Aim of the task: Within the material below, filter for lines that hold the word "computer".
.....
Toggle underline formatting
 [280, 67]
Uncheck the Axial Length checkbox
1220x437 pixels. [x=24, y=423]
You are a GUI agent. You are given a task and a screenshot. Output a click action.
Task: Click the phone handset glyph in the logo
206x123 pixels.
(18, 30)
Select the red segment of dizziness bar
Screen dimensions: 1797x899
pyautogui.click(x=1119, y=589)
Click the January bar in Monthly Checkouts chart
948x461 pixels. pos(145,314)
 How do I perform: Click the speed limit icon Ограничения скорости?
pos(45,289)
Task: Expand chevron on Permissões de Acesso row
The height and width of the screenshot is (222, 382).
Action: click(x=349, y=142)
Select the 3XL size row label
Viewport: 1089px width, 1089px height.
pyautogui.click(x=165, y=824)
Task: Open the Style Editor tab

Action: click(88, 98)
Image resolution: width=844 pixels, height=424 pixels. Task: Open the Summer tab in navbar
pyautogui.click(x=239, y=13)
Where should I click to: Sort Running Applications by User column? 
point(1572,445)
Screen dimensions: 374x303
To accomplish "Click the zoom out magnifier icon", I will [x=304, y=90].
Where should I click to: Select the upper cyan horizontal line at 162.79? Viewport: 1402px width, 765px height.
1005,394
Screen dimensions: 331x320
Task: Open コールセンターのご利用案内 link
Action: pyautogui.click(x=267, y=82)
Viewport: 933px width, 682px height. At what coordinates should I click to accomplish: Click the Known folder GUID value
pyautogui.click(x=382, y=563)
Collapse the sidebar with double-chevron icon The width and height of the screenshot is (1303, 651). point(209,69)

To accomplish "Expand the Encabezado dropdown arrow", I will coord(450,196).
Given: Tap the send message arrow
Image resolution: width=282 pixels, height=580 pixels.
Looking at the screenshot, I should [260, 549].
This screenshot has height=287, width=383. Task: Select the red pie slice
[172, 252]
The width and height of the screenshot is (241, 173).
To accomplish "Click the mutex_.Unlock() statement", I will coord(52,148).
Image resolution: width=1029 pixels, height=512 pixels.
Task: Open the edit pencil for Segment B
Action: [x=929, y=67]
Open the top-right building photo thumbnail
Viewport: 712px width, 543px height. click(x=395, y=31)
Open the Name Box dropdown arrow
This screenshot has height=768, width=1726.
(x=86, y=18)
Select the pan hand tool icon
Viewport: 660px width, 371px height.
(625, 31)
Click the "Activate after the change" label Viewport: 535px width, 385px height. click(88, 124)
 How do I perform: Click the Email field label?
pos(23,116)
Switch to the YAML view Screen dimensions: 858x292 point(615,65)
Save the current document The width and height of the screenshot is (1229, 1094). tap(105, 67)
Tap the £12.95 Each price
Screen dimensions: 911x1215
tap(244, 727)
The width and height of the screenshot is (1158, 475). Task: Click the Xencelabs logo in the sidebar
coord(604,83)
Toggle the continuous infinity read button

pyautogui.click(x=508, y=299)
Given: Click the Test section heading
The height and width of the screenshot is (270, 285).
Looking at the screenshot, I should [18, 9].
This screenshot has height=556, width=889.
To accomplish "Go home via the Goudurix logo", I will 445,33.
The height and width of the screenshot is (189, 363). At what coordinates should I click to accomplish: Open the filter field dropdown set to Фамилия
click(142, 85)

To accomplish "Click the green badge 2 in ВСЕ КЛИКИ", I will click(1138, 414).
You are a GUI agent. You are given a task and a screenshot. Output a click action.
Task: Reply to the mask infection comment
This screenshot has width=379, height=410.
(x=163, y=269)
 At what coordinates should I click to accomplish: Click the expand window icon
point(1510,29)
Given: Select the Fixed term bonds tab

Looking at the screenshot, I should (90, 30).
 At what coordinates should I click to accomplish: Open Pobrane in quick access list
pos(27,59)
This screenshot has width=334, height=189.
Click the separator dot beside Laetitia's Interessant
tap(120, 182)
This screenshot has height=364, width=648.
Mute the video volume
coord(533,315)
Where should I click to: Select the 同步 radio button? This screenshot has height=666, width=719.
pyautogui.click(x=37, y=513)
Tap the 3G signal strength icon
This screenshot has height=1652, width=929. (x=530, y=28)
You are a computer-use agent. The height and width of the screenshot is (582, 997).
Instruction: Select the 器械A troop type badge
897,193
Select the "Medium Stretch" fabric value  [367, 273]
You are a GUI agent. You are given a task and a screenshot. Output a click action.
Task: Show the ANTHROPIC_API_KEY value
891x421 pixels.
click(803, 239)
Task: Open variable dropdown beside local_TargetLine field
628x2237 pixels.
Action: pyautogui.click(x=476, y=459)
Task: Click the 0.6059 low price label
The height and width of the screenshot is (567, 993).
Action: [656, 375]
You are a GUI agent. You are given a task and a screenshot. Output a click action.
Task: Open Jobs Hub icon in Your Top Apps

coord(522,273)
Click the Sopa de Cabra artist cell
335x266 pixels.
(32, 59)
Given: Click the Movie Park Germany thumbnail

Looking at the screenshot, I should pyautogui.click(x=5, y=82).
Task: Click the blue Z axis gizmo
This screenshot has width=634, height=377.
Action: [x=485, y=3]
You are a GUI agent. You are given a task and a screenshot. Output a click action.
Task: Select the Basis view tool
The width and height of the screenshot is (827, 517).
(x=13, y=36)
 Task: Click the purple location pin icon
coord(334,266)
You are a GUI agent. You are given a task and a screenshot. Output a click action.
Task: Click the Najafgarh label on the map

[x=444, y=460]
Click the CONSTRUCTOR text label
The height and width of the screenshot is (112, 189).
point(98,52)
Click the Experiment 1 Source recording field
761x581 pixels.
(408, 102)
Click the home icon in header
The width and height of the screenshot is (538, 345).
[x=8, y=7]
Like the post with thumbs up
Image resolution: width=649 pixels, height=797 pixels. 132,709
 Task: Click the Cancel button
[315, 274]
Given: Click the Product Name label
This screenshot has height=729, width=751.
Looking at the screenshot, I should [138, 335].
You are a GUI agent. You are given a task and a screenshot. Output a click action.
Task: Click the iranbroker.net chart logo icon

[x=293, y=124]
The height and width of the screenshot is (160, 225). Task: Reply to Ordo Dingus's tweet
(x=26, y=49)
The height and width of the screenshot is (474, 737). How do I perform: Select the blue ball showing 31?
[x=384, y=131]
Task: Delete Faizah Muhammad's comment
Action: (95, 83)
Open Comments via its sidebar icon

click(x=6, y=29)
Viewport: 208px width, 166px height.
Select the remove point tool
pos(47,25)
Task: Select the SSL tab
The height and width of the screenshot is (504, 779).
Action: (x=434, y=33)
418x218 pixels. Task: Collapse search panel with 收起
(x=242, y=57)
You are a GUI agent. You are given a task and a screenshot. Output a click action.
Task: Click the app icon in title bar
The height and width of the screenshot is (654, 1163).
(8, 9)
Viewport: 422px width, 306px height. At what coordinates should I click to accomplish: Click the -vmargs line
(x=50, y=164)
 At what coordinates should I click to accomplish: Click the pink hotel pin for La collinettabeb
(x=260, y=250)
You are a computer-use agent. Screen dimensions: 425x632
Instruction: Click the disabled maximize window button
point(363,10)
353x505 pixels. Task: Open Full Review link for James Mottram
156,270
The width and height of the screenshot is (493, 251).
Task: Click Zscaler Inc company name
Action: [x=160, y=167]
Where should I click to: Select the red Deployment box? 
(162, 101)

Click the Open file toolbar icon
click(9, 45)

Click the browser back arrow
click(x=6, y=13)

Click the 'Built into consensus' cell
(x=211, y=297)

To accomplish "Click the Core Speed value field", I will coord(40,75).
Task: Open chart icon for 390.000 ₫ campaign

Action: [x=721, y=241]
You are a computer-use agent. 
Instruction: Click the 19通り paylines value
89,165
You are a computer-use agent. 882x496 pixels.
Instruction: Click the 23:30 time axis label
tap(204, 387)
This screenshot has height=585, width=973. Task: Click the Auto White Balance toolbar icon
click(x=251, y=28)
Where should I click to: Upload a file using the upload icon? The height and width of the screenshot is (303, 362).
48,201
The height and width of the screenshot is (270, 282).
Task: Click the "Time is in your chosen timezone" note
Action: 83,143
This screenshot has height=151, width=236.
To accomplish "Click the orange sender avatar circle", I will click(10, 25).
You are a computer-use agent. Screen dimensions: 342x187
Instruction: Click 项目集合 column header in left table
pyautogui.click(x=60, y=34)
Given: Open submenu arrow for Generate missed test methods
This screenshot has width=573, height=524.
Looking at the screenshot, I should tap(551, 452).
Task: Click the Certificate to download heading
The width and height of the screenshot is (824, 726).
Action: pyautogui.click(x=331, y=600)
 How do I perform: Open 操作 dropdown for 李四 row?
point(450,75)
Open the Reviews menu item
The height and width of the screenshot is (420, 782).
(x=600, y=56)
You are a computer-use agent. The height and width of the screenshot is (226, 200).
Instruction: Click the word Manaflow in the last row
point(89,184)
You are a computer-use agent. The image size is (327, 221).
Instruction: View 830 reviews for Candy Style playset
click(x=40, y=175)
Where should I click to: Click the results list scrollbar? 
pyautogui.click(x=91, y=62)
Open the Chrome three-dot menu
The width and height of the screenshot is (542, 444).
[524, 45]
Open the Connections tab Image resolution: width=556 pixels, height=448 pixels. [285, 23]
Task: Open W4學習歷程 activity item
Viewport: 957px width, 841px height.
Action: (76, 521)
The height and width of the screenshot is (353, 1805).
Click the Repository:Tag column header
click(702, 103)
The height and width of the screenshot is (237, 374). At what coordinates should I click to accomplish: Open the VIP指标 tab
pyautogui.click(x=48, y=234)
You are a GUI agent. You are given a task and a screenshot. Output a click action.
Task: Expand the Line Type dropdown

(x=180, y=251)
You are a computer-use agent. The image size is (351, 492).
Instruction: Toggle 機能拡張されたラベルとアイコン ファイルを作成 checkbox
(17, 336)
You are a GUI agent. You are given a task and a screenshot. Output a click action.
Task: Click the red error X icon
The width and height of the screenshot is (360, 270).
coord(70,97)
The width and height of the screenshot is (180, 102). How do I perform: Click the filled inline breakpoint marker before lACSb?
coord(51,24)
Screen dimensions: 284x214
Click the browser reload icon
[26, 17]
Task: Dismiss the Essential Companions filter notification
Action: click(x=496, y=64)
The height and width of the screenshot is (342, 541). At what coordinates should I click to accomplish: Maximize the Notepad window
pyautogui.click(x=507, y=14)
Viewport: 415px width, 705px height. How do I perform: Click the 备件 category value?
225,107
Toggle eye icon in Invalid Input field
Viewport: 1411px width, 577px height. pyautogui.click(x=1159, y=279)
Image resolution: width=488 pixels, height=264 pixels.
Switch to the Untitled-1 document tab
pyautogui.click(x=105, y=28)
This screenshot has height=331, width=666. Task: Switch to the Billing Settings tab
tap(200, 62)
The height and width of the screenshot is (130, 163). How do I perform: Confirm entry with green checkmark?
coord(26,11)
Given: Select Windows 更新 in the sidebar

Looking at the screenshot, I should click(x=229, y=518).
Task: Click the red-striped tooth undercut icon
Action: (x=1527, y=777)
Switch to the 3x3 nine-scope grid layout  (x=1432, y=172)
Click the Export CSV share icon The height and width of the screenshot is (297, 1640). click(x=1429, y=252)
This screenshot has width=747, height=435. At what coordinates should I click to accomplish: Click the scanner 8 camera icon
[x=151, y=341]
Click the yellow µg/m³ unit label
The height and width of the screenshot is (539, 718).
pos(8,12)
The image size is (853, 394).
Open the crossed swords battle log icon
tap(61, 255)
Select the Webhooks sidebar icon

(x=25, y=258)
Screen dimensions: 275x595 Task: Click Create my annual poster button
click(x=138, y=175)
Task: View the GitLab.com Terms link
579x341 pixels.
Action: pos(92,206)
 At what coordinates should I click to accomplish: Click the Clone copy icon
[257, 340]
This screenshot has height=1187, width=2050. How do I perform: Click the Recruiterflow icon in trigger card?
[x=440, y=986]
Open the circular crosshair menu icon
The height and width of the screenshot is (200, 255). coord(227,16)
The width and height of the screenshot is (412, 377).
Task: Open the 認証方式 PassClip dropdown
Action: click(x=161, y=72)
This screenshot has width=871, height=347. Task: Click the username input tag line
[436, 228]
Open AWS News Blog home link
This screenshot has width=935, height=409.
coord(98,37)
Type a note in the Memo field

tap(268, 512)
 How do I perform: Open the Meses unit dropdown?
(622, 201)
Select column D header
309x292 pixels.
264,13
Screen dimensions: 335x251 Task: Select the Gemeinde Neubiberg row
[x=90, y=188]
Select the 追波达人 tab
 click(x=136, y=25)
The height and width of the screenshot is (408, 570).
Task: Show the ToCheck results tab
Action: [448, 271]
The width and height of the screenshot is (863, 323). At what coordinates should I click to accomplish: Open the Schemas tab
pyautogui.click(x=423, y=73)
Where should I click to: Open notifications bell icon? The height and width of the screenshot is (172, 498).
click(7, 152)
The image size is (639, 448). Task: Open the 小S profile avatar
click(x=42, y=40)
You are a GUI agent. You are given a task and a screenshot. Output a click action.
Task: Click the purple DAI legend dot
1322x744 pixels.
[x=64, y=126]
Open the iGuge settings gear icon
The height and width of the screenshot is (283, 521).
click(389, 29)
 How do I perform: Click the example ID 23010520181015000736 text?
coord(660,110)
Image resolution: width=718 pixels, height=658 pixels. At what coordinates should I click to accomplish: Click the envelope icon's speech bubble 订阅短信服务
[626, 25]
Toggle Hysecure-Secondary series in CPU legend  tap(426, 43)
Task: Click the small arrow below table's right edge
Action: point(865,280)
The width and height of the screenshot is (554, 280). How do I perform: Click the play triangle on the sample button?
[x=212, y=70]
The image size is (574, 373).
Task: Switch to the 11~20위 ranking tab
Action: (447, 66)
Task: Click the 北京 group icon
.....
Response to the task:
You are a computer-use agent. The height and width of the screenshot is (582, 997).
You are a computer-use agent. Screen dimensions: 425x632
You are a computer-use agent. 
You are a computer-use agent. 882x496 pixels.
You are a computer-use agent. Screen dimensions: 342x187
You are a computer-use agent. The height and width of the screenshot is (226, 200).
You are a computer-use agent. The image size is (327, 221).
You are a computer-use agent. The image size is (351, 492).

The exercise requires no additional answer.